# Records shown
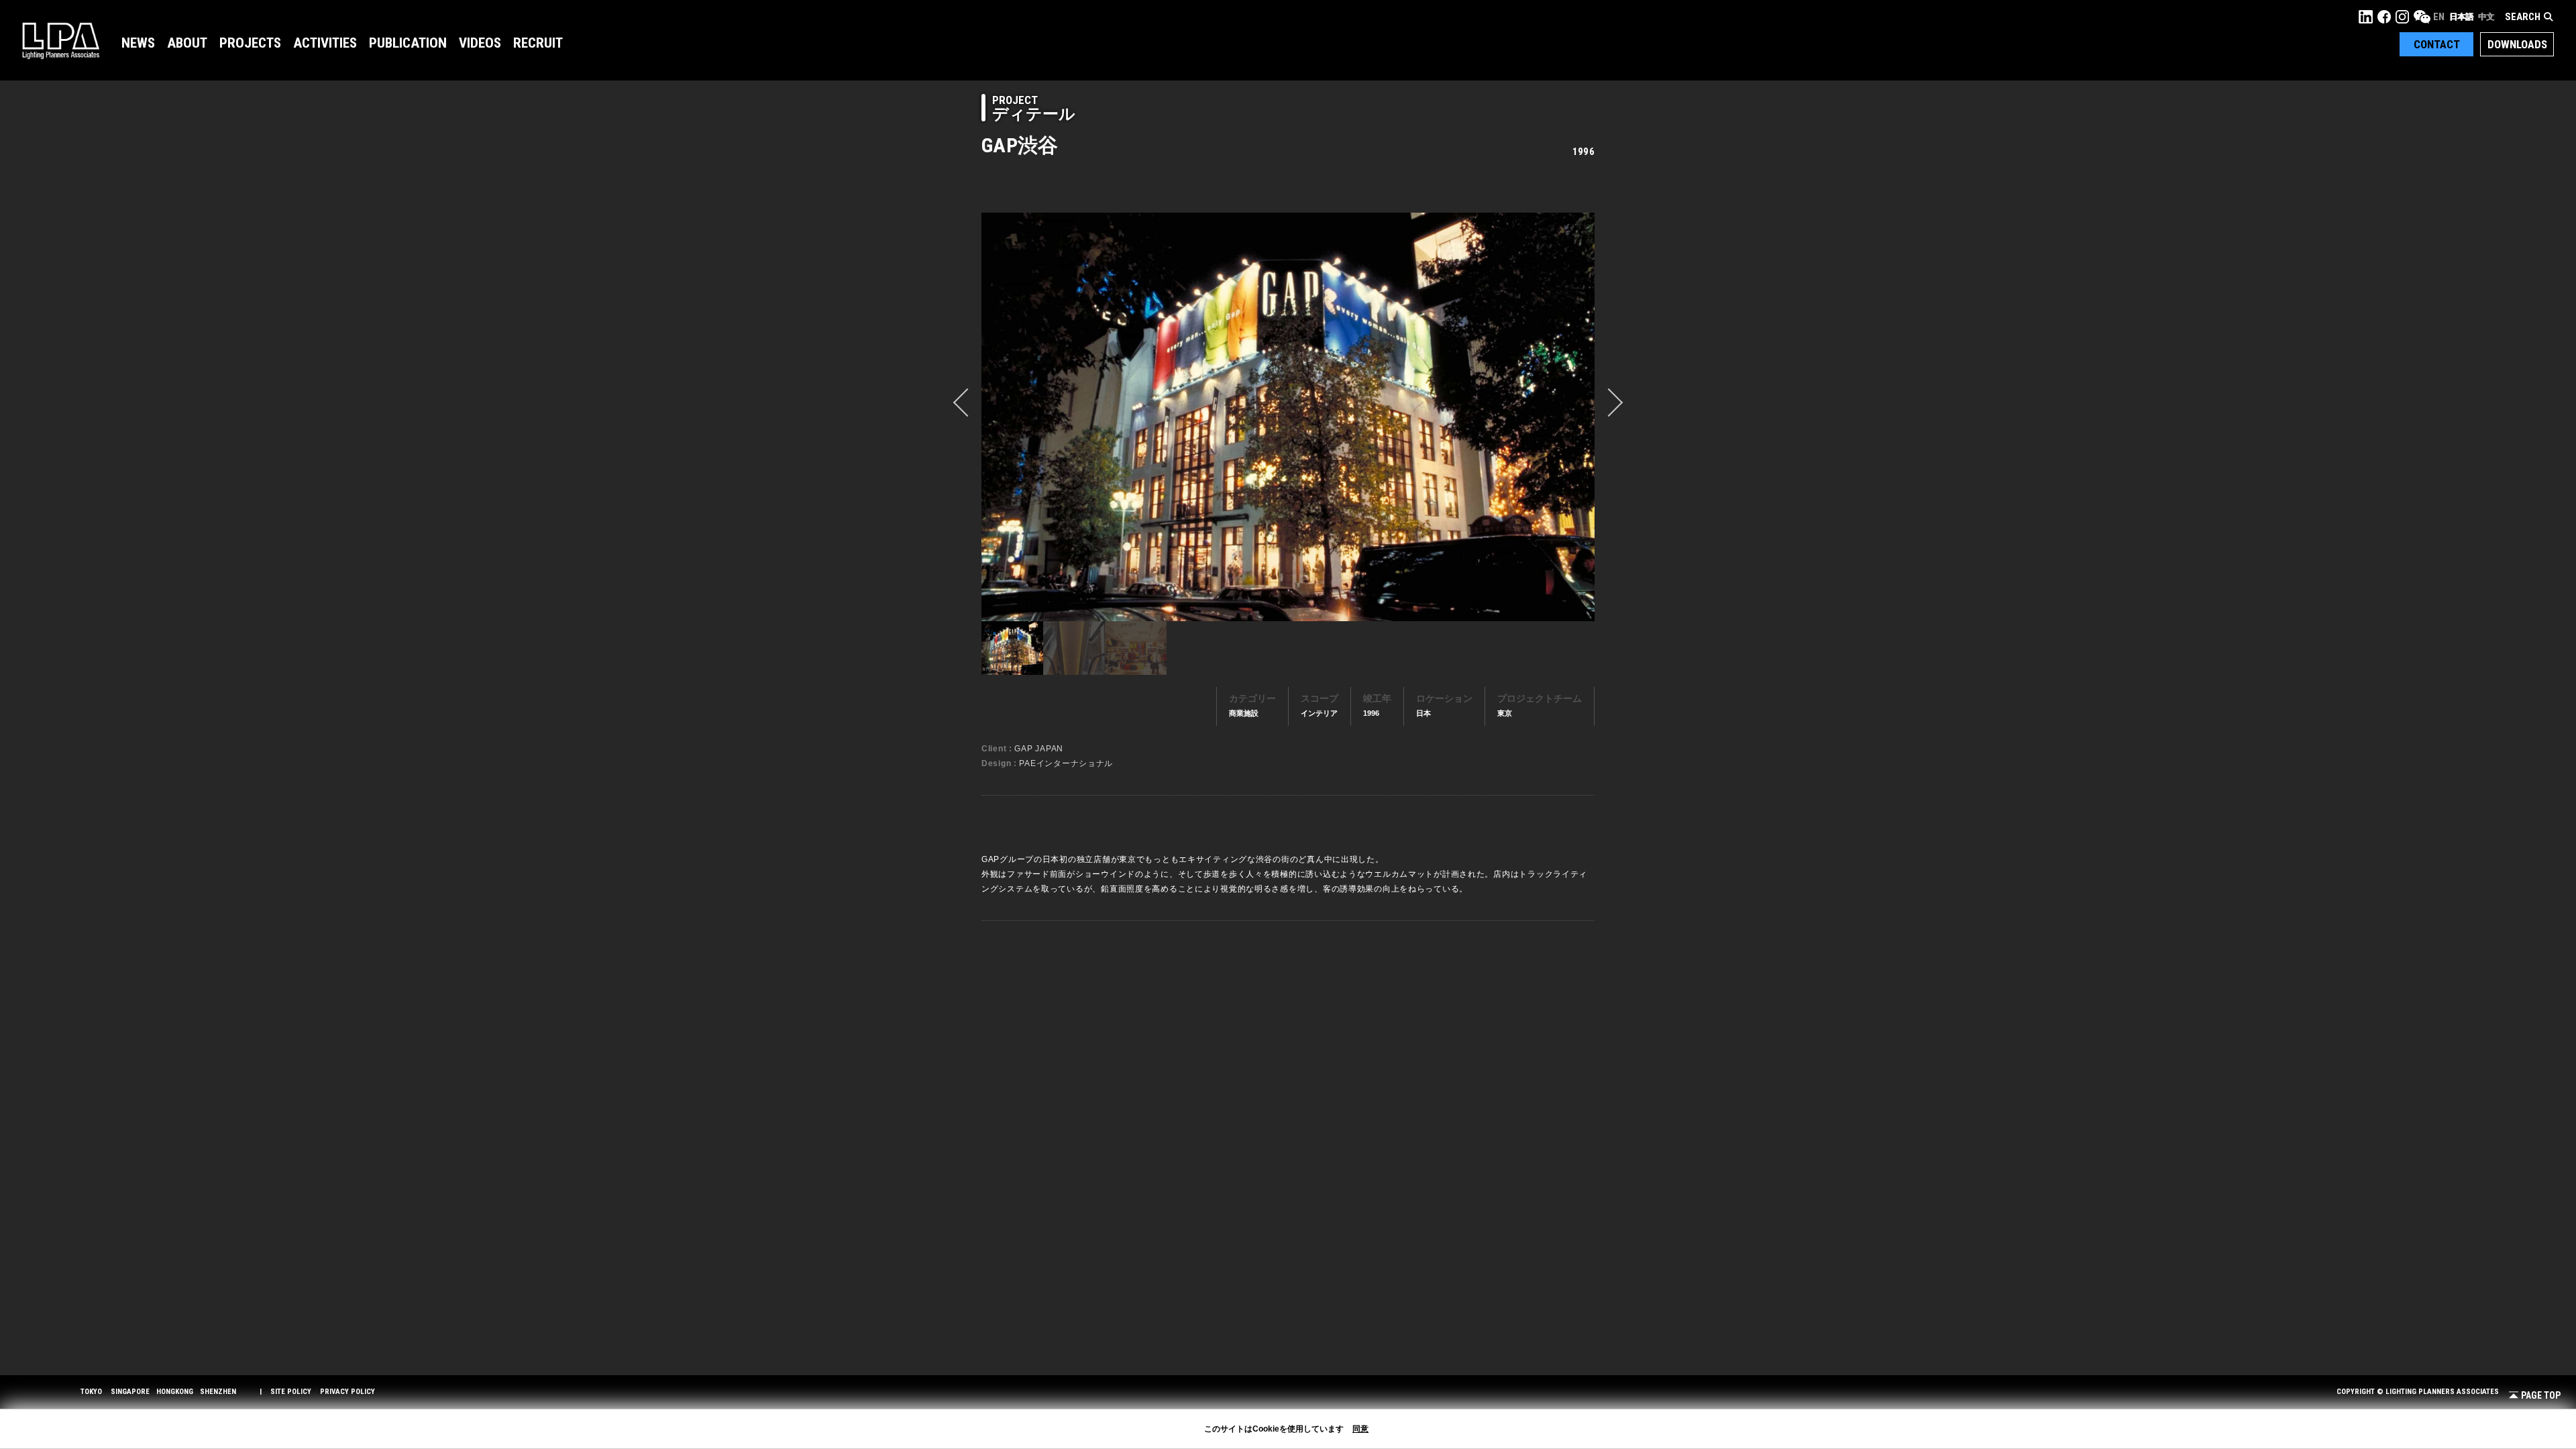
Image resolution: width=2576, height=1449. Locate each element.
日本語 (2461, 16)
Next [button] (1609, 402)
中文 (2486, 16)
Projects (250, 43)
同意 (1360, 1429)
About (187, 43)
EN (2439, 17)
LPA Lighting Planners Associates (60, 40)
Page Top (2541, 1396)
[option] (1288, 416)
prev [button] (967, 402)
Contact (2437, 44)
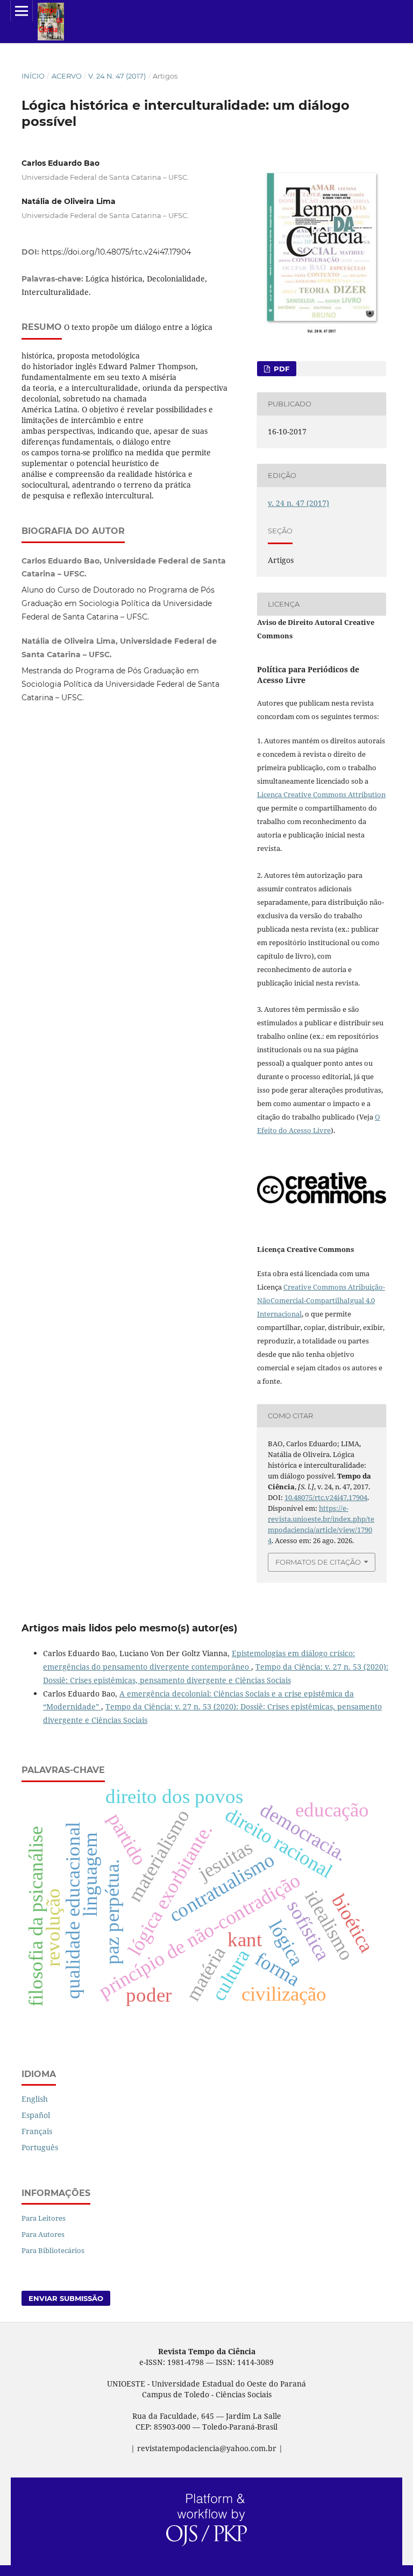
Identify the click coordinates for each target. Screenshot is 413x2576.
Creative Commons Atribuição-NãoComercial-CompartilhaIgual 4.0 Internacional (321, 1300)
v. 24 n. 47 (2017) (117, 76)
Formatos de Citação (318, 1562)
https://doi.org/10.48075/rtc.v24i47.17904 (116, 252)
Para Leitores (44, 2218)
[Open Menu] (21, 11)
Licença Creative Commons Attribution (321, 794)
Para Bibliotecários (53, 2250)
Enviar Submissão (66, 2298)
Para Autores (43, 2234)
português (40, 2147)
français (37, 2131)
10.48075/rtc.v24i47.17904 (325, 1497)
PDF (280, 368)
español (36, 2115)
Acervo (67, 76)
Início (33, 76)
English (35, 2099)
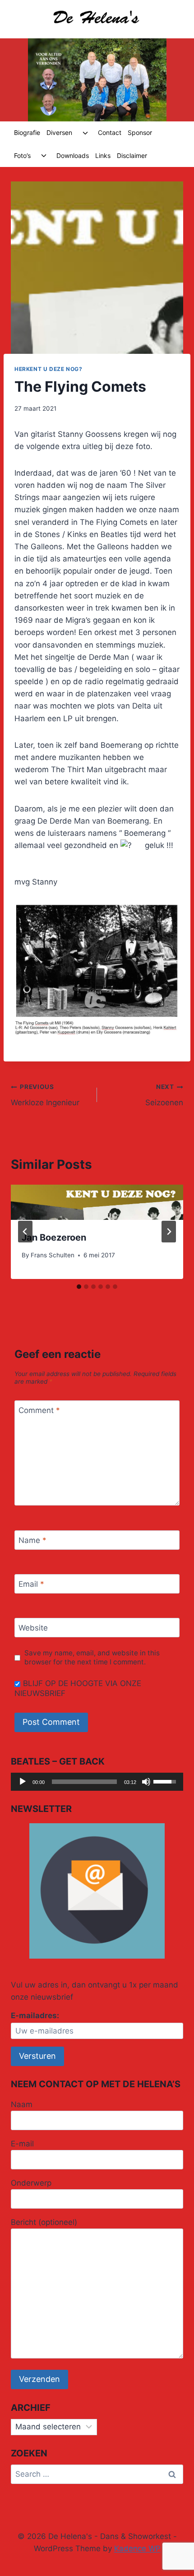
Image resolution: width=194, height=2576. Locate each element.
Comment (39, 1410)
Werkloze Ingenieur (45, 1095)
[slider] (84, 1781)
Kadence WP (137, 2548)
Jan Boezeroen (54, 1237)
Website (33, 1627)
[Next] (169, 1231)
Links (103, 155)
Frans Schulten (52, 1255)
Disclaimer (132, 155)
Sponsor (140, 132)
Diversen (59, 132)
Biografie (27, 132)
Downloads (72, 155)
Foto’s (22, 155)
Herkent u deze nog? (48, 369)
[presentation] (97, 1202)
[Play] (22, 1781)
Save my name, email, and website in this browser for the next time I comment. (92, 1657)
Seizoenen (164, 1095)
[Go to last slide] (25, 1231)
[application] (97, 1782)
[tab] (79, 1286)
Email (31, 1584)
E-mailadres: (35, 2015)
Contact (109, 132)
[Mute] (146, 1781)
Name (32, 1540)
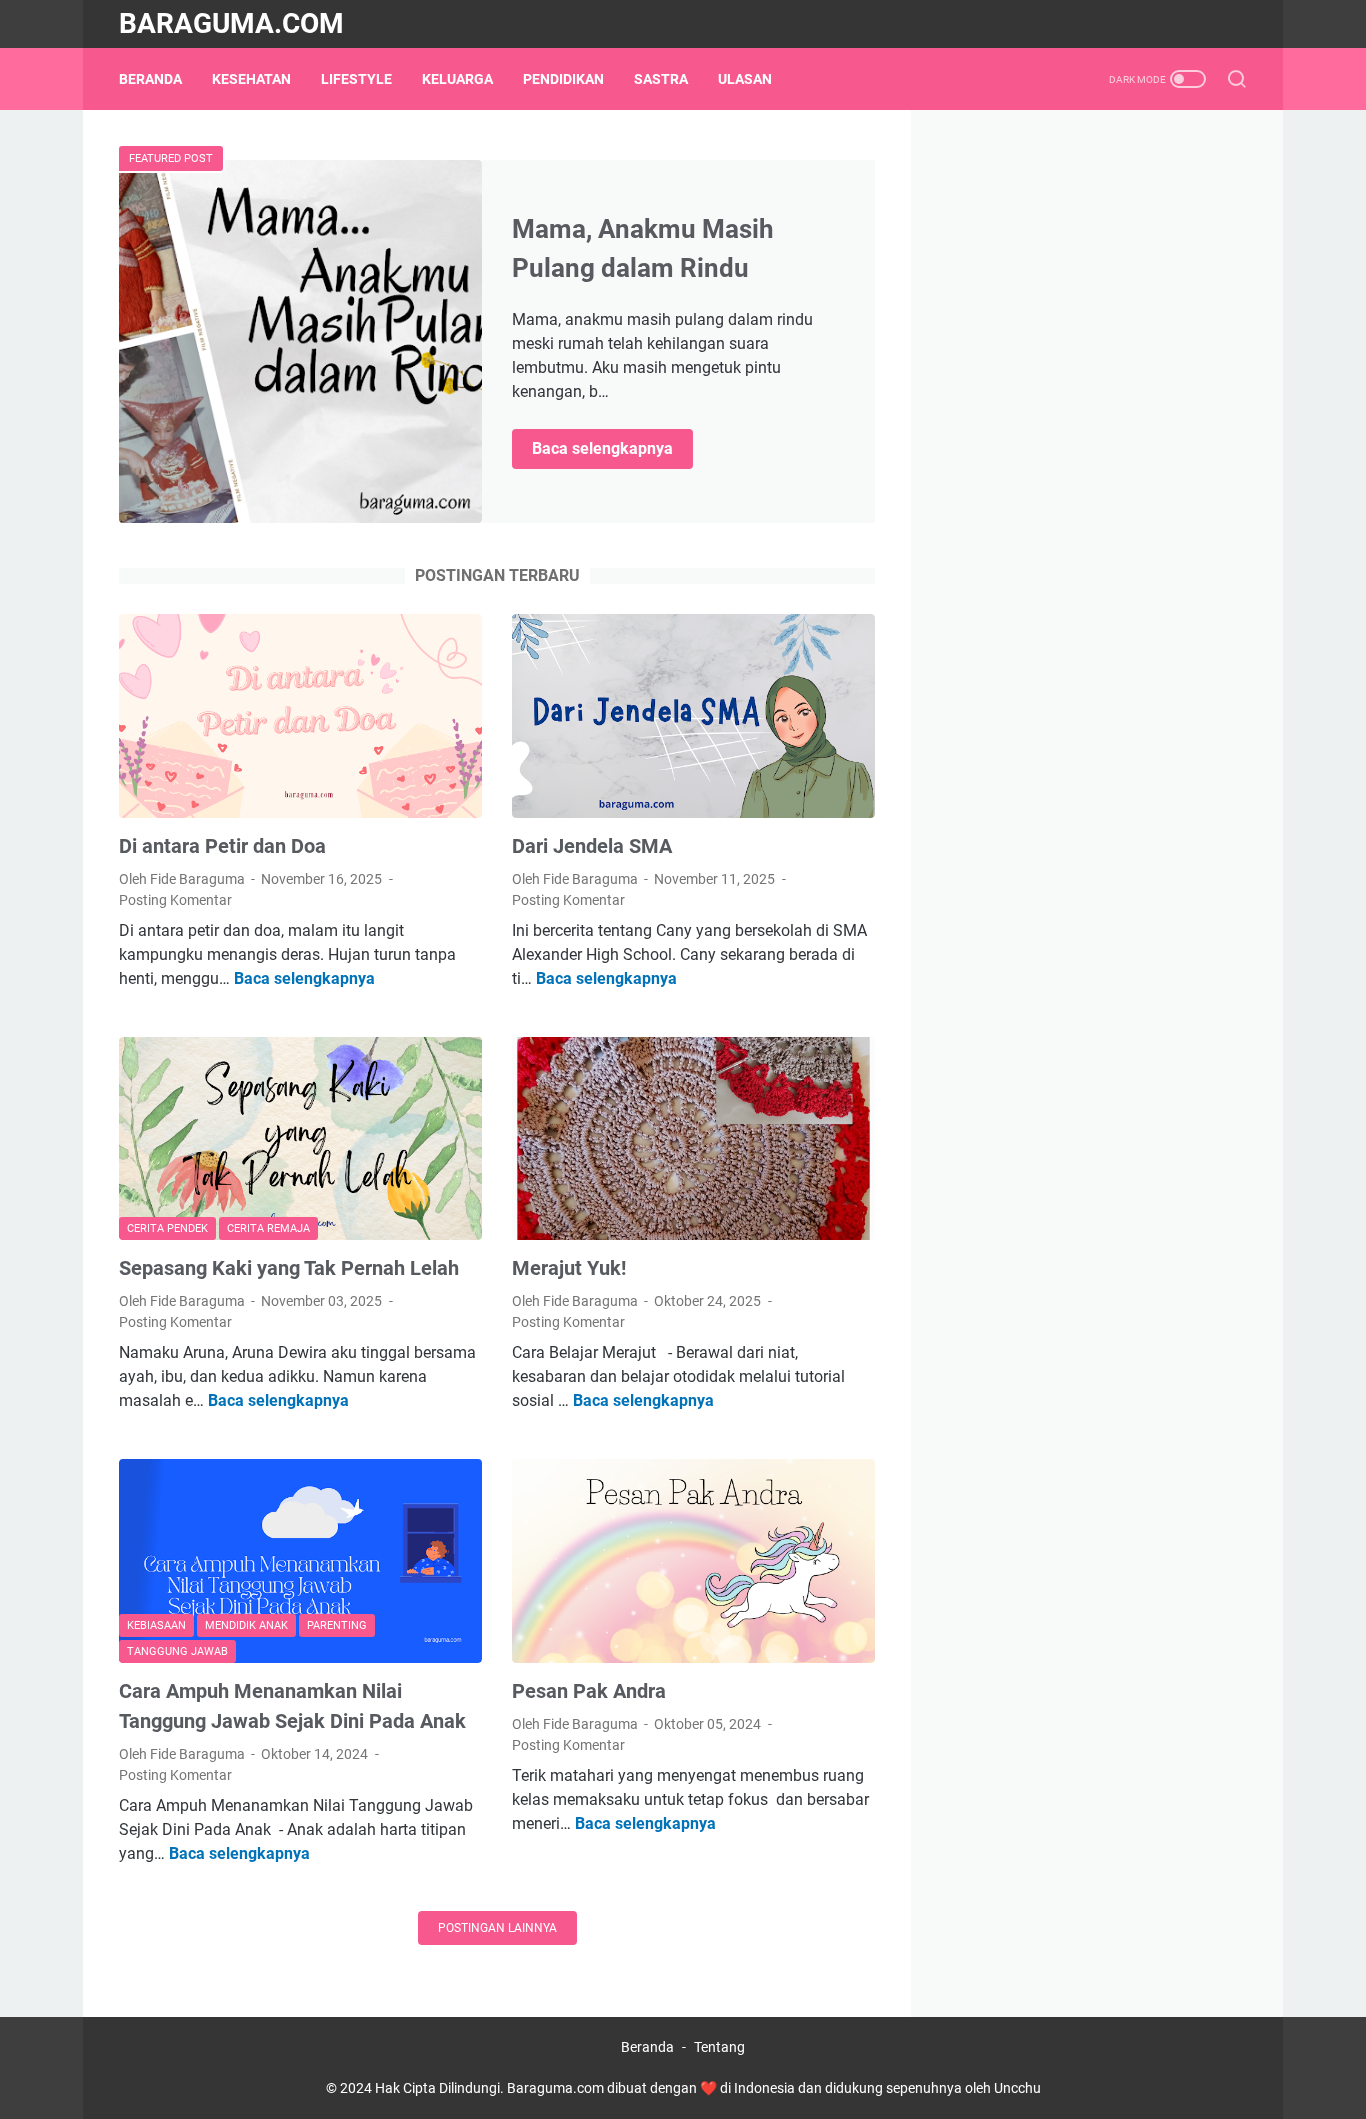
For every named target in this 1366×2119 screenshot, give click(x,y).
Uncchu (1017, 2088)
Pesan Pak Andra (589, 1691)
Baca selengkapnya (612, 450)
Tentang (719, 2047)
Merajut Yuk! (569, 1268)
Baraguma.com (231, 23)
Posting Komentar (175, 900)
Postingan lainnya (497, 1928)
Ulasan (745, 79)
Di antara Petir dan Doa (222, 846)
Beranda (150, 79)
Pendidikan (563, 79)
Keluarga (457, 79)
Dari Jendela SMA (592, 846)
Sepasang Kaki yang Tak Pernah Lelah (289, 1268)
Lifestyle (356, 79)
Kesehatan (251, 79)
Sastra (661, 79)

# Problem requirements
Looking at the data above, return every line from the one with "Merajut Yuk! (569, 1268)" down to the one with "Lifestyle (356, 79)", exactly and inclusively.

# Response to the exercise
Merajut Yuk! (569, 1268)
Baraguma.com (231, 23)
Posting Komentar (175, 900)
Postingan lainnya (497, 1928)
Ulasan (745, 79)
Di antara Petir dan Doa (222, 846)
Beranda (150, 79)
Pendidikan (563, 79)
Keluarga (457, 79)
Dari Jendela SMA (592, 846)
Sepasang Kaki yang Tak Pernah Lelah (289, 1268)
Lifestyle (356, 79)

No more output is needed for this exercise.